Yeni aldığım sekreter kızcağız son derece iyi niyetli. Sabahın köründe geliyor ve gece yarılarına kadar kalıyor. İş yükümüz o denli ağır ki, eğitim için sadece sabahları ve gece yarıları birkaç dakika ayırabiliyorum.
Birinci ilke ulaşılabilir olmam. Her başvurandan mutlaka haberdar olmam gerek. İkinci ilke, saygılı ve ilgili olmak. Üçüncü ilke, zamanımın kullanılmasındaki öncelikleri doğru düzenlemek.
Toplantıların, Bakanlık içi temasların ve dışarıdan gelenlerin belirlenecek önceliklere göre düzenlenmesini sekreterim yapacak.
Müsteşar yardımcıları ve genel müdürler başta olmak kaydıyla, bütün birim amirleri istedikleri an içeri girebilmeliler! Bu gruptan kimse kapıda “makama kabul edilmek” için beklememeli.
Bir süre sonra, iyi kötü bir düzen kuruluyor. Fakat özellikle telefonla arayanların kayıtlarında ya da anında bana aktarılmasında ilginç olaylar oluyor. Sekreterim yurt dışında yetiştiği için, isimleri, ne denli ünlü olurlarsa olsunlar, tanımıyor. Örneğin, ünlü grafik sanatçımız Mengü Ertel için “Mengü Hanım arıyor” diyor!
Ya da isimleri ve soyadları birbirine karıştırıyor, Metin Ilgaz yerine Metin Deniz diyor ya da tersini söylüyor. Ben de telefonu aldıktan sonra gerçeği kavrıyorum ve bir sürü gariplik yaşanıyor.
Ama bunlar çok önemli değil. Hepsi zamanla aşılacak şeyler.
Bir süre sonra, çok duyarlı ve çok nitelikli bir genç olan sekreterimle tam birbirimize alışmıştık ki, inanılmaz bir gerçeği öğrendim: Kızcağız Bakanlığa girdiğinden beri tam beş aydır tek kuruş ücret almamıştı.

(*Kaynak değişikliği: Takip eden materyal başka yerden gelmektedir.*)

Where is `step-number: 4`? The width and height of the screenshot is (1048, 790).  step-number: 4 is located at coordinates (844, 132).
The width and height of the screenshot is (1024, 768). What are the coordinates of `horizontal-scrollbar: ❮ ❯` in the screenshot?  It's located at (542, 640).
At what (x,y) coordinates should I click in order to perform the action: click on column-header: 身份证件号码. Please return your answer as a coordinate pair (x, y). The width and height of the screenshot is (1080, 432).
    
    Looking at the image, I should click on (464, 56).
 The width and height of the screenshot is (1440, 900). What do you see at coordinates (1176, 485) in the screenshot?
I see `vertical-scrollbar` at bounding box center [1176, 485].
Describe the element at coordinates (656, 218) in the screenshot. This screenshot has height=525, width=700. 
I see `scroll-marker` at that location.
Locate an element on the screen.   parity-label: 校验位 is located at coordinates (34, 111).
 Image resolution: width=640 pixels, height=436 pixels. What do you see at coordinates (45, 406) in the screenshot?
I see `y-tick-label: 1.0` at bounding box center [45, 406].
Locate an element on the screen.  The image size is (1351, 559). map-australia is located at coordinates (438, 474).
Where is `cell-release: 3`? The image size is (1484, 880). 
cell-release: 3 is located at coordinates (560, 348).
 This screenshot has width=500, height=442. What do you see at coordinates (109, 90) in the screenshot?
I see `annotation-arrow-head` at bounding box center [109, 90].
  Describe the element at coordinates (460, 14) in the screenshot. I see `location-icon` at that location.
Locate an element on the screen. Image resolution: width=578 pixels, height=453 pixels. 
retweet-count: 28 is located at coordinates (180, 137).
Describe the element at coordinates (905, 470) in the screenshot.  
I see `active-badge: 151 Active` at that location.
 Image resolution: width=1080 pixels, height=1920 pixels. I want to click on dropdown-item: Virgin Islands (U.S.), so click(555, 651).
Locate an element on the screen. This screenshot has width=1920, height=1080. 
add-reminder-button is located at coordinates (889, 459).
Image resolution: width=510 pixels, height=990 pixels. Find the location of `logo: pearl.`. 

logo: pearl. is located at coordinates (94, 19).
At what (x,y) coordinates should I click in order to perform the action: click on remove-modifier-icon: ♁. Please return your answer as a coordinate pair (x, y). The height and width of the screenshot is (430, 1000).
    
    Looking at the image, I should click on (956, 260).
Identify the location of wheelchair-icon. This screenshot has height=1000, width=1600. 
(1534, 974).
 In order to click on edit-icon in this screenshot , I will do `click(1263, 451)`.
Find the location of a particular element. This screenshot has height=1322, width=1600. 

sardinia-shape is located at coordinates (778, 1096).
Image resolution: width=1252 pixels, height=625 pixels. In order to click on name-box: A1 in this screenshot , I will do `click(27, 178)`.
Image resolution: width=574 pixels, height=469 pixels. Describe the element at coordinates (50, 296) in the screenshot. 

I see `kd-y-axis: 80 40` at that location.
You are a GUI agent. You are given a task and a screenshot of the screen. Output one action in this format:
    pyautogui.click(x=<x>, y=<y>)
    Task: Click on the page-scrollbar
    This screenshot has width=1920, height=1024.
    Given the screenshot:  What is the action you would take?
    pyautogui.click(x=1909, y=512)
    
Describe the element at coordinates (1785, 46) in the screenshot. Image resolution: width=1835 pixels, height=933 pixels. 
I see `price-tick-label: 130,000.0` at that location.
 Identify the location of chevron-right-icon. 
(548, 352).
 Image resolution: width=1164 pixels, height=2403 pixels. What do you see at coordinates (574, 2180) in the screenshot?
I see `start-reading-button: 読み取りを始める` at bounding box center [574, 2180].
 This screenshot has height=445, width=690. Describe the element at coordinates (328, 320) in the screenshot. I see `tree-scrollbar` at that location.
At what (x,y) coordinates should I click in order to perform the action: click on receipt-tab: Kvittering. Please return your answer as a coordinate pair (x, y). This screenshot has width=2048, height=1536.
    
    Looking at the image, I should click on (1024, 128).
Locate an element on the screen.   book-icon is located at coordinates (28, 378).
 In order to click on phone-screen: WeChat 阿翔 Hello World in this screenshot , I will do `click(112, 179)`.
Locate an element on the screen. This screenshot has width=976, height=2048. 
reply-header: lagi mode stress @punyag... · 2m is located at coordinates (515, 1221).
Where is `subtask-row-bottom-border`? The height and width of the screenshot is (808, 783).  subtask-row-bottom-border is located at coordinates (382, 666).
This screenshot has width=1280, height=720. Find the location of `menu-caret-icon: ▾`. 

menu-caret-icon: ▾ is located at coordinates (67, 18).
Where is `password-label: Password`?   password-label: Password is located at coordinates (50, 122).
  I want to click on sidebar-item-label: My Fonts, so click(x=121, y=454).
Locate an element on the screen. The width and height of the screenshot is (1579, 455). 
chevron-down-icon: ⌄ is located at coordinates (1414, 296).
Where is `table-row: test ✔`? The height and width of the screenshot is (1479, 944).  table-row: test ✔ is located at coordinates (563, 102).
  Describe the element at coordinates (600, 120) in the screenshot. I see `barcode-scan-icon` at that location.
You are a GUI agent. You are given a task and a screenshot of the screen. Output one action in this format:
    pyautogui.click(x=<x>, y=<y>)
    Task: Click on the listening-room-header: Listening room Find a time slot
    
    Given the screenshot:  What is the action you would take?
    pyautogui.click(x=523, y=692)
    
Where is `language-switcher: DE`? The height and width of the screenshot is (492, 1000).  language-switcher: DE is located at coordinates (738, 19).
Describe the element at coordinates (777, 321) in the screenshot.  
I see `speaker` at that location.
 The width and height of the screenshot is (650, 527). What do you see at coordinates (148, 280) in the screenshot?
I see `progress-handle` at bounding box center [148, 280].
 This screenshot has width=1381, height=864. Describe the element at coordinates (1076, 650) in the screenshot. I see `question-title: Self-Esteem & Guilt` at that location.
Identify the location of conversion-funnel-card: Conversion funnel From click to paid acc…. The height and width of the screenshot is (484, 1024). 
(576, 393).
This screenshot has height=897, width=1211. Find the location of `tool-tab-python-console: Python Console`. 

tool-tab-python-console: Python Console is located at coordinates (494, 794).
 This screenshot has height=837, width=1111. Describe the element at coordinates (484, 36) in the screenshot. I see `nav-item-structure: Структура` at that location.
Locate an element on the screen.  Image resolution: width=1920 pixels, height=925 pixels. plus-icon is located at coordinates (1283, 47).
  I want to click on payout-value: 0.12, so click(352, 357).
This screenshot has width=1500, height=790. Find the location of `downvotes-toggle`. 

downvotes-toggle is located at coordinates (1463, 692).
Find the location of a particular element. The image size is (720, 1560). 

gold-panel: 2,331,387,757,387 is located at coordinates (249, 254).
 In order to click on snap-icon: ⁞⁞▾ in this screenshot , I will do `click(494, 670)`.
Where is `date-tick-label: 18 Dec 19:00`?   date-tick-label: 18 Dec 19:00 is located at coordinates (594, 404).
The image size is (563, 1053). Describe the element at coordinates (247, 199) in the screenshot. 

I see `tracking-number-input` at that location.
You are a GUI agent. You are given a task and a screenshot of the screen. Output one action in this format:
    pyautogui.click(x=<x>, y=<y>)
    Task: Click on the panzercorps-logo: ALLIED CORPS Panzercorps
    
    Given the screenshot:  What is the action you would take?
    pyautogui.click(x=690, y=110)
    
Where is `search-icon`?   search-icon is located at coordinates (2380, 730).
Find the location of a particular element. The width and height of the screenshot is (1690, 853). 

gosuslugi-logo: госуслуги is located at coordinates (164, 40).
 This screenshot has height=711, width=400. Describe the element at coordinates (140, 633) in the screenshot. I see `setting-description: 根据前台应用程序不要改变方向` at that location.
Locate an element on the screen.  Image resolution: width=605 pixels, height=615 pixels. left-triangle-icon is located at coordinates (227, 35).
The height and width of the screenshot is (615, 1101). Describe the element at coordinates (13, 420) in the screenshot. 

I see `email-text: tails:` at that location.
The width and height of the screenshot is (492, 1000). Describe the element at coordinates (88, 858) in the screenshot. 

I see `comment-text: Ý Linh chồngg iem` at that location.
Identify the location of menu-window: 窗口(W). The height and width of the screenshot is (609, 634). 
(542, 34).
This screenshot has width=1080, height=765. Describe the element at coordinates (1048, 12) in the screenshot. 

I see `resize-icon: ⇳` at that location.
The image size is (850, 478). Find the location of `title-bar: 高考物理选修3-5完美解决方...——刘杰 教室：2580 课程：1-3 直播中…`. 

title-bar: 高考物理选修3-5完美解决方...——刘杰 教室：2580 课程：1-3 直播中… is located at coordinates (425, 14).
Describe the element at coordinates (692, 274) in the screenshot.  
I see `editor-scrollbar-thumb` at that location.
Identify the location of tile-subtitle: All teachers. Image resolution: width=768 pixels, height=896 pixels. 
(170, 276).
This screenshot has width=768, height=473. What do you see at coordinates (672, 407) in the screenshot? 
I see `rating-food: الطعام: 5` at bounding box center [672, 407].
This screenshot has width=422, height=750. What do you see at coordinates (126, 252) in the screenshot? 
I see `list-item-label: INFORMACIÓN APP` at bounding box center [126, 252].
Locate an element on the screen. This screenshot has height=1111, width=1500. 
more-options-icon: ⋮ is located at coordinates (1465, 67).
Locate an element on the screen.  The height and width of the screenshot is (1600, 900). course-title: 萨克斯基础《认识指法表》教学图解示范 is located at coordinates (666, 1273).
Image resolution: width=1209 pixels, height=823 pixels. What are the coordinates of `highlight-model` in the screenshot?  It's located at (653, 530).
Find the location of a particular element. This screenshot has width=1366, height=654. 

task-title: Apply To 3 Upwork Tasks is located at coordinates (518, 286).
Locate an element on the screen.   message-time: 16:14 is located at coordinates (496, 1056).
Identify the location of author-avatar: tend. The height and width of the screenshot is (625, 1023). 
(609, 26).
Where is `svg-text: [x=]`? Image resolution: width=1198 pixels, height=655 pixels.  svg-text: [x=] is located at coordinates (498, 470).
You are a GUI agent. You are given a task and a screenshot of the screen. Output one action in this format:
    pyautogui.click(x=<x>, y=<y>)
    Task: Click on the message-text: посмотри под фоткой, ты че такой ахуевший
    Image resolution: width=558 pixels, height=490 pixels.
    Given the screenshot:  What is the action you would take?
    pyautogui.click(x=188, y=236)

Olayı derhal tahkik ettim. Tam bir trajediydi. Bizden önceki yönetim, “tercüman” olarak yirmiyi aşkın kişiyi sınav açıp işe almış. Fakat tercümanlık için gerekli olan ÖSYM sınav belgesini istememişti. Oysa bu belge olmadan, Maliye Bakanlığı atamaları onaylamıyor. Bu yüzden de, birlikte girdiği arkadaşlarıyla beraber, benim sekreterime de hiçbir ödeme yapılamıyor.
Hemen her türlü olanağı seferber ettim ve nihayet bir ödeme yapılabildi.
Şimdi sıkı durun: Beş ay için iki buçuk milyon verilebildi bu çocuklara. Yani aylık 500.000 (yazı ile beş yüz bin) lira.
Parasını aldıktan kısa bir süre sonra, gene bir gece yarısı, tam çıkmadan önce sekreterim, günlük değerlendirmeyi bitirdikten sonra, ayrılmak istediğini belirtti.
“Nereye gideceksin, iş buldun mu?” dedim.
“Evet” dedi. “Sheraton Oteli’nin kumarhanesinde krupiyelik yapacağım.”
“Peki” dedim. “Sana uygun bir iş mi?”
“Ne yapayım!” dedi. “Paraya ihtiyacım var ve başlangıç aylığı 5 milyon, bahşişler hariç.”
Evet, işte trajedi burada.
Bilmem yoruma gerek var mı?
Kaynak: Emre Kongar, Ben Müsteşarken, Remzi Kitabevi, Haziran 1996.